The recent study by Maclaren and colleagues¹⁵ attempts to illuminate this issue using the tools of pharmacoepidemiology, an emerging science that exploits large observational datasets to determine the effectiveness and safety of drugs. Since pharmacoepidemiological studies are observational rather than experimental, they are prone to confounding and indication biases. However, they are typically large, making them powered to detect even small treatment effects and represent “real world” scenarios, making them more generalizable than most randomized trials.

In the Maclaren study the authors used the Premier Perspective Database, the largest inpatient drug utilization database in the U.S., to compare the effectiveness of H₂RAs and PPIs among mechanically ventilated patients¹⁶. Eligible patients included adult ICU patients who were mechanically ventilated for at least 24 hours and received either an H₂RA or PPI for more than 48 hours. The investigators excluded patients admitted with GI bleeding or who received both types of acid suppression, and performed propensity score-adjusted and matched multivariate regression models to control for confounders. The primary outcomes were diagnoses of GI hemorrhage, pneumonia and CDI occurring at least 48 hours after the institution of mechanical ventilation. The key study findings were higher risks for GI hemorrhage, pneumonia and CDI in the PPI group as compared to the H₂RA group.

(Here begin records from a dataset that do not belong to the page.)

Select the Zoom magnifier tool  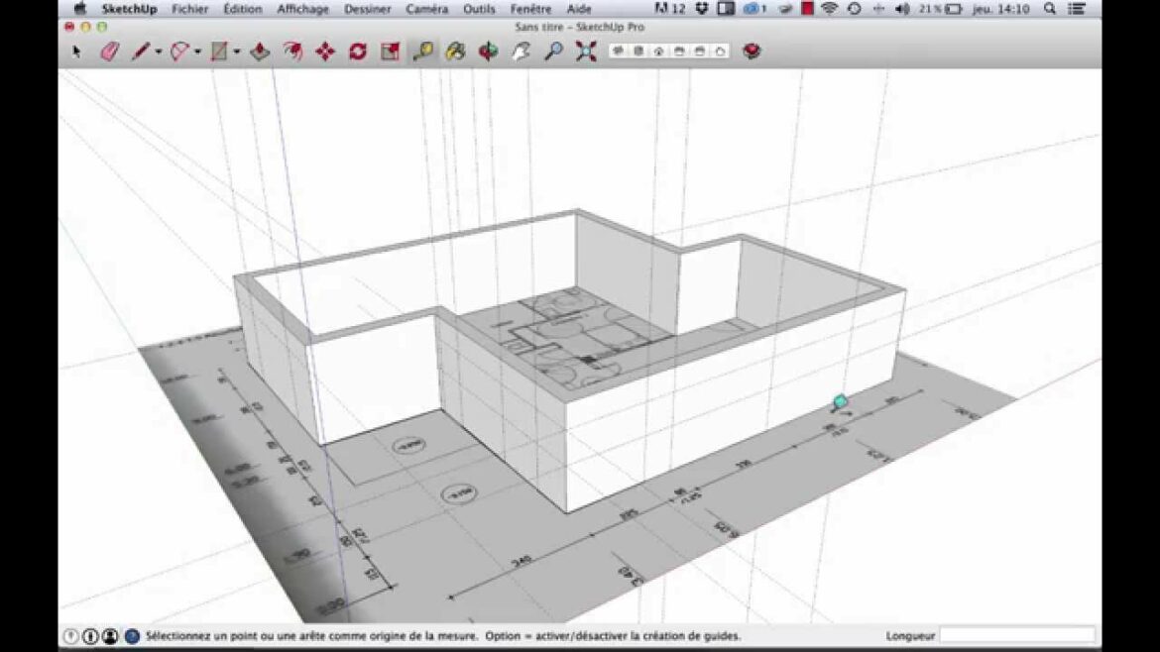(x=553, y=52)
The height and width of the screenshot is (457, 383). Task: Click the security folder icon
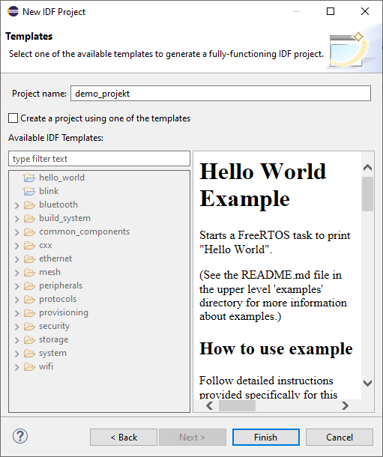[29, 326]
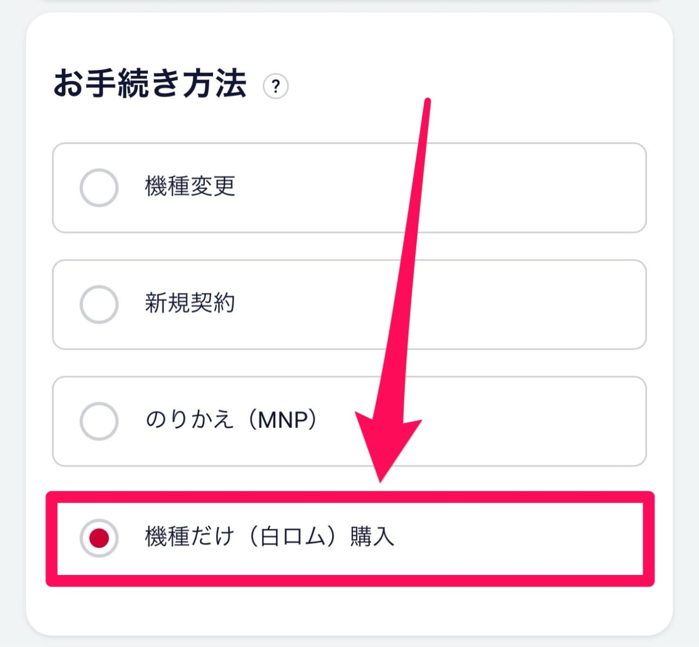Click the 機種だけ（白ロム）購入 label text
Viewport: 699px width, 647px height.
(270, 537)
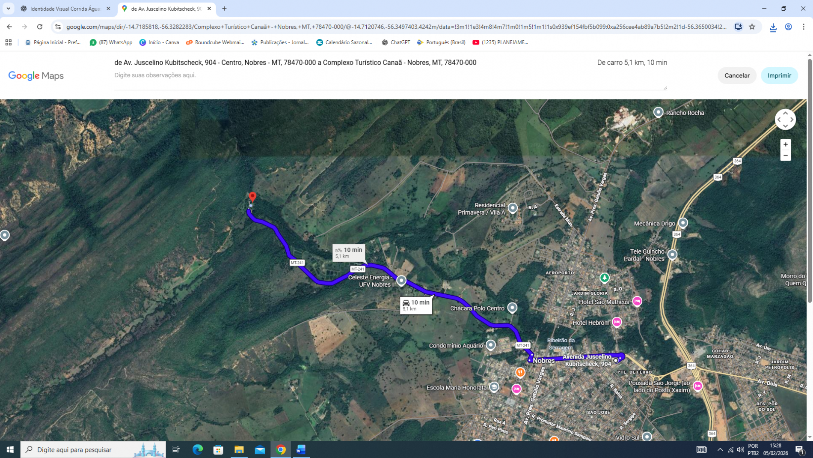Select Hotel São Matheus lodging marker
The width and height of the screenshot is (813, 458).
(x=637, y=302)
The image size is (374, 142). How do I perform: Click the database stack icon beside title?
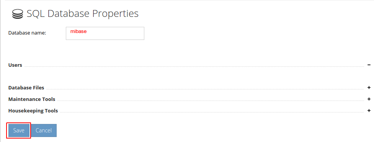click(x=18, y=14)
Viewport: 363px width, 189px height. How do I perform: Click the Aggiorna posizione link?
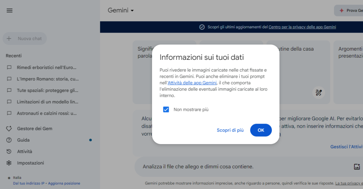64,183
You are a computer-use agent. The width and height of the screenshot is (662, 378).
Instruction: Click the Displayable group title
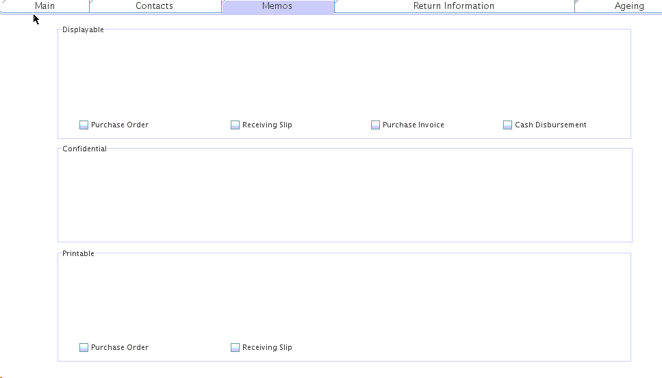(x=83, y=29)
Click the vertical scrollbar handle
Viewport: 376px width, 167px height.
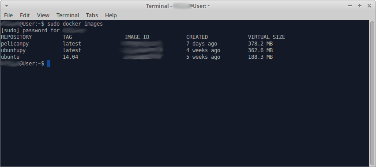point(372,92)
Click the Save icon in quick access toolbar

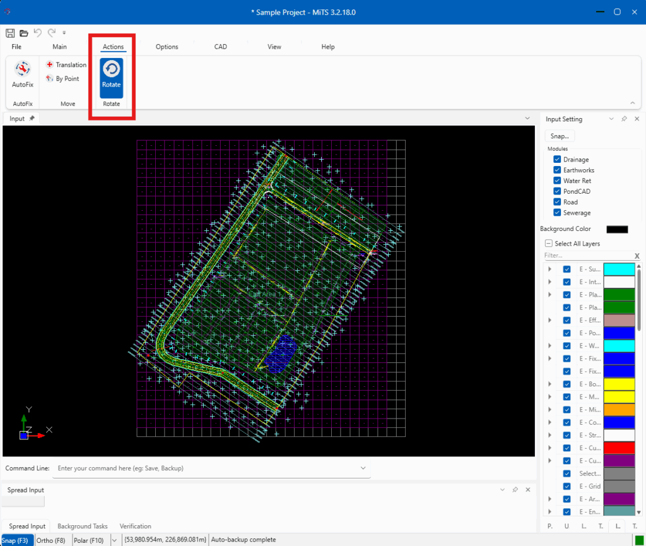(x=9, y=33)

The increased risk of GI bleeding in patients receiving PPIs is perhaps the most surprising study result. One potential mechanism offered by the authors is that H₂RAs may ameliorate the oxidative stress after mucosal injury. This explanation is probably unlikely given that PPIs also mitigate ischemia-reperfusion in gastric ulcers^17,18, and the bulk of clinical evidence demonstrates decreased acid production with PPIs^3,10. A perhaps more plausible explanation is misclassification bias. Inaccuracies in data coding might have led to the inclusion of patients receiving PPIs as treatment for bleeding rather than prevention. Additionally, it is possible that among the 4,000 patients excluded from the study because they received both agents, some began on H₂RAs and then were switched to PPIs after a bleed, thus artificially lowering the observed incidence of bleeding in the H₂RA group. More consistent with the previous literature is that PPIs were associated with increased risk of pneumonia and CDI^19,20.

This study has several limitations that are common to all observational studies. In particular there is potential for unmeasured confounding by severity of illness, as might occur if PPI users were sicker and thus more prone to bleeding and infections unrelated to PPI use. The authors attempted to overcome this problem using a propensity score for the use of PPI. Although propensity scores can create balanced groups, it is still possible that the groups differed in systematic ways, since propensity scores can only account for measured variables²¹.

Despite these limitations, this study challenges the dogma that PPIs are associated with a lower risk of GI hemorrhage in mechanical ventilation. This study also supports previous investigations demonstrating a link between PPIs and increased risk of pneumonia, and for the first time convincingly demonstrates an association with higher Clostridium difficile infection risk in critically ill patients.

Recommendation

Given the limitations of current meta-analyses and the lack of high-quality RCT data, it is time for an appropriately powered randomized study comparing these two classes of acid-suppression agents for stress ulcer prophylaxis. Such a study should be powered not only for GI bleeding and infection but also for overall mortality, since data on GI bleeding and infection alone would not allow us to weigh those two competing risks. This trial might also include a group that would receive no prophylaxis at all if the patient tolerates enteral feeding. In the meantime, clinicians opting to provide stress ulcer prophylaxis should consider their own beliefs about the risks and attributable mortality of both bleeding and infections, as either drug can be justified as the agent of choice given the available literature. Yet at the same time, guidelines’ recommendations endorsing PPIs are probably premature.

Abbreviations

GI: gastrointestinal; H₂RAs: histamine-2 receptor antagonists; PPIs: proton pump inhibitors; PS: propensity score.